Oxley always blended well with Cecil and was hair-trigger fast in catching Cecil's rhythms. From an overall sonic perspective, just a few seconds of rest here and there would have been welcome.

Yeah - and it's such *physical* piano playing. It always amazes me how ingenious Cecil is in his movement at the keyboard. The 'dancing' really enables him to play gestures which from the traditional 'classical' posture (for want of a better word) really are next to impossible to play.

Granted, it's very intelligent movement, but there are plenty of pieces in classical piano literature that require the same kind of hand crossing movements that Cecil uses. The Feinberg Sonatas are full of passages like these. Cecil's technique is totally grounded in classical training and because of THAT he is able to play and execute whatever he wants to. And though it is motherfucking physically demanding he makes it look beautifully graceful.

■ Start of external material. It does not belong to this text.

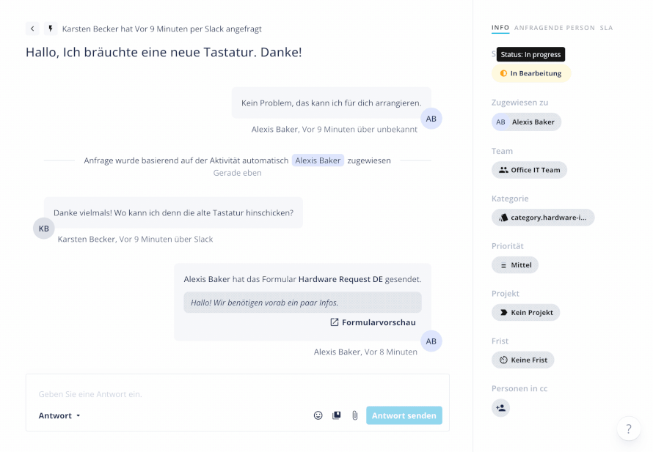This screenshot has width=653, height=452.
Task: Switch to Anfragende Person tab
Action: click(x=554, y=28)
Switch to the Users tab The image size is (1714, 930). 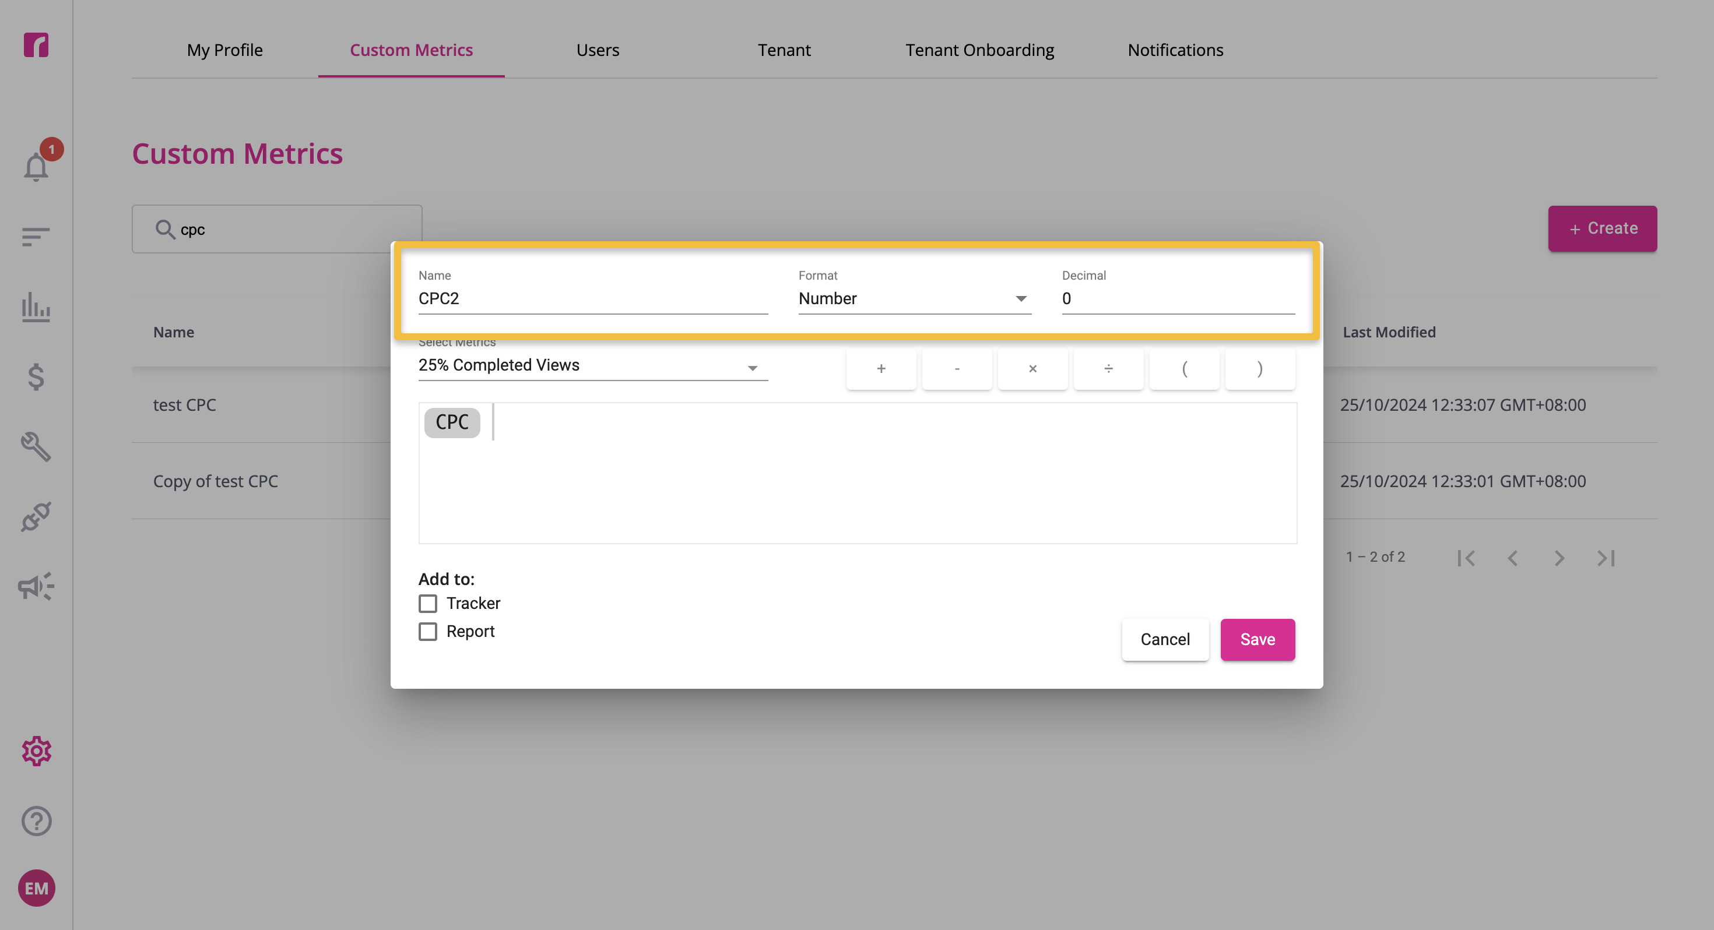point(598,50)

And his stamina, physically and mentally, is astounding. Each set, Cecil plays about as much piano as most of us play in a week. Two sets a night, six nights in a row at 79.

Michael - no, absolutely - I'm aware of hand crossing etc. in the classical repertoire! I wasn't referring to that, but rather to his rocking/swaying [neither quite the right word; I'm too tired to rustle that up at the moment!] at the keyboard, which really seems to facilitate his passage-work. And yes - as you say, he is so graceful at the keyboard!